Failure to Develop and Implement Comprehensive Care Plans for Residents
Penalty
Summary
The facility failed to develop and implement comprehensive, person-centered care plans for two residents, resulting in multiple areas of care not being addressed. For one resident, the care plan did not include focus areas or interventions for full code status, allergies, impaired thought processes, cellulitis, and nutritional problems, including the use of a feeding tube. This resident had a history of cellulitis in both lower limbs, bipolar disorder, mild protein-calorie malnutrition, and cognitive communication deficits, and was dependent on staff for most activities of daily living. Despite these complex needs, the care plan lacked measurable objectives and timeframes for these critical issues.

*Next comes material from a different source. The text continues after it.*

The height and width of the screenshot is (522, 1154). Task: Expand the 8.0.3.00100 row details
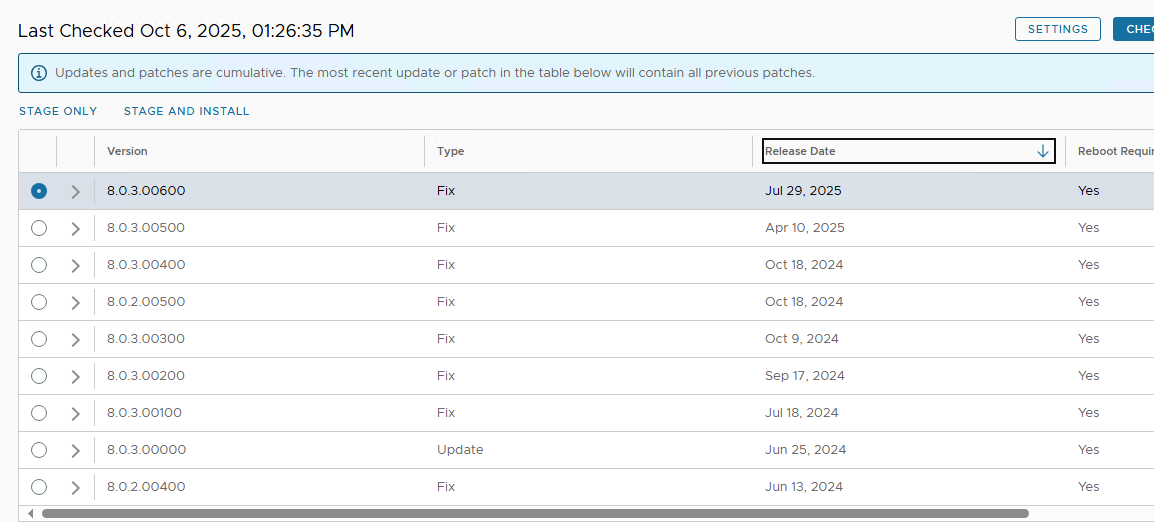pyautogui.click(x=75, y=413)
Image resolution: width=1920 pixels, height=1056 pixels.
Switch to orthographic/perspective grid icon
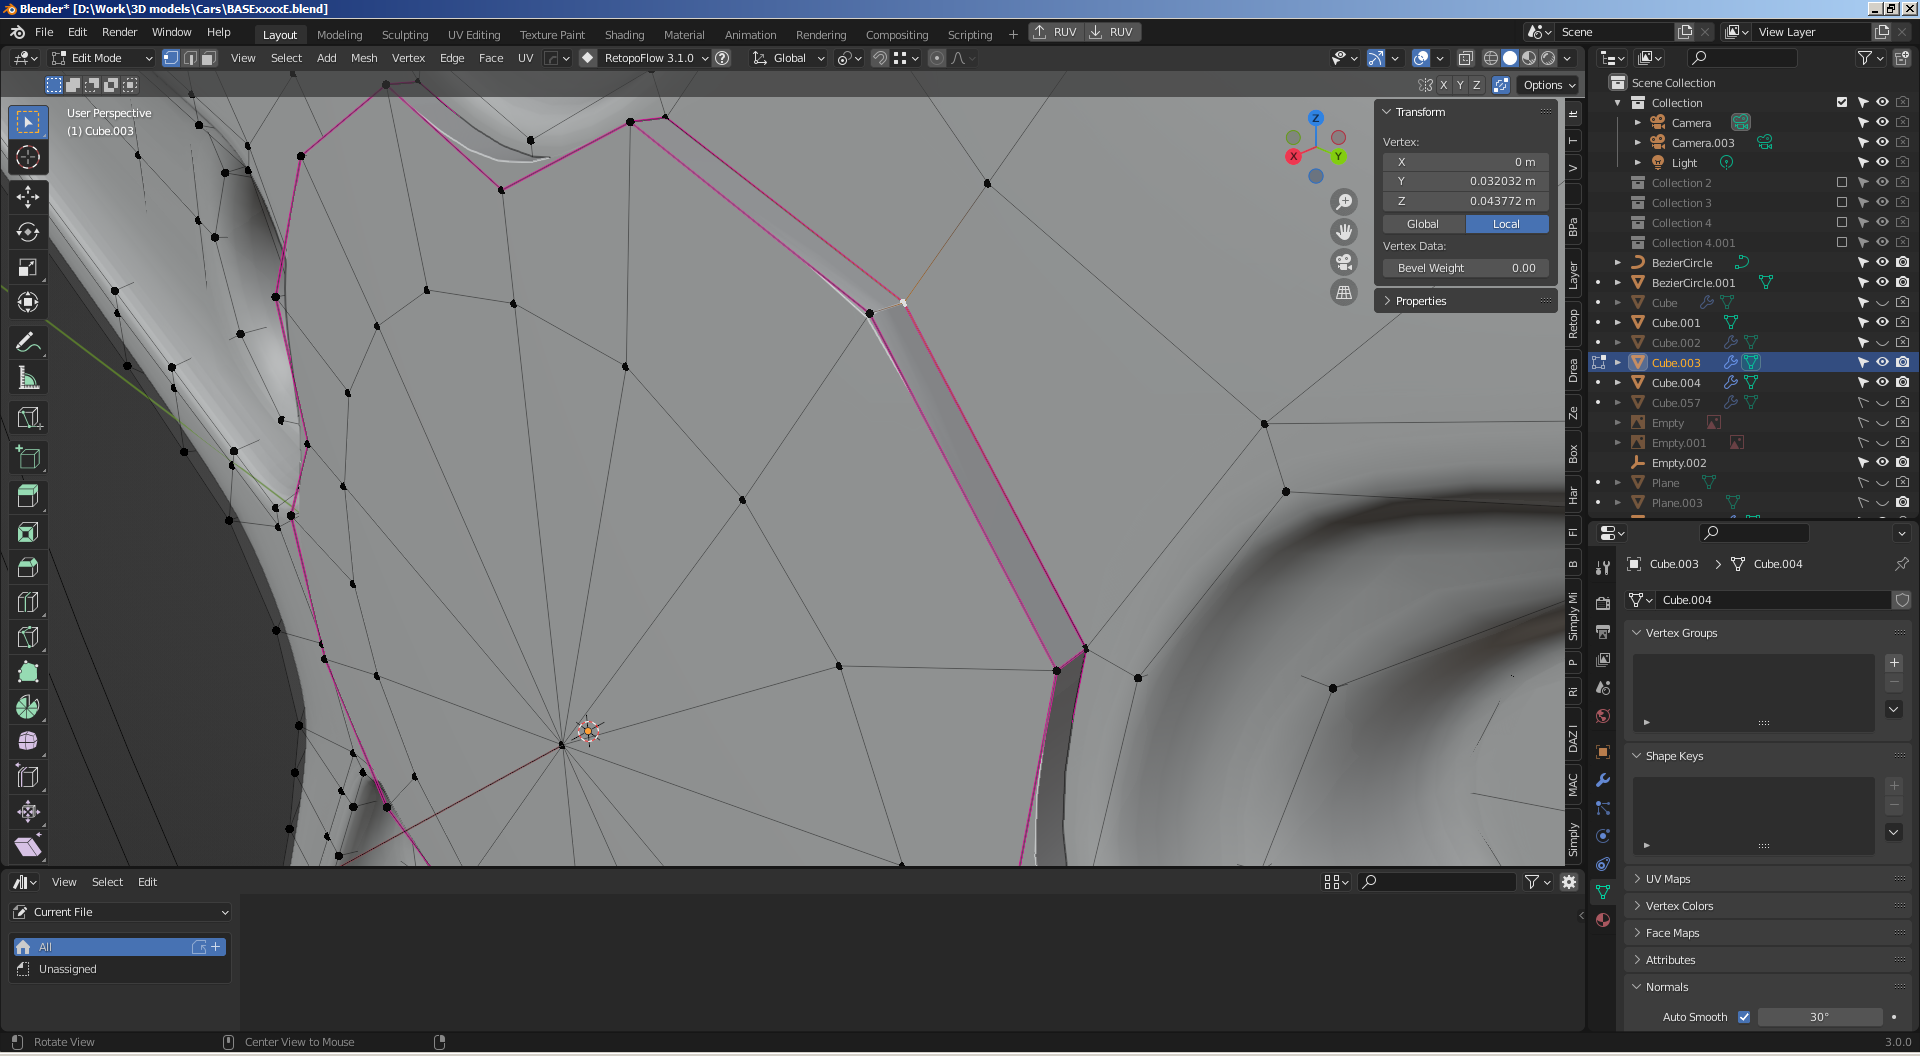(x=1344, y=292)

Another resident, who had diagnoses including Type 2 Diabetes Mellitus, severe protein-calorie malnutrition, metabolic disorder, dysphagia, and cognitive communication deficit, also did not have a care plan focus area for her feeding tube, despite physician orders for enteral feeding. This resident required total assistance for all activities of daily living and was observed with a feeding tube in use, but the care plan did not reflect this intervention or provide guidance for staff. Interviews with facility staff, including the DON and MDS nurses, confirmed that these omissions were not in line with facility policy or regulatory requirements. Staff acknowledged that the care plans should have included these areas and that the lack of comprehensive care planning could result in residents not receiving necessary care. Record reviews and staff statements indicated that the care plans were not updated to reflect the residents' current needs and physician orders.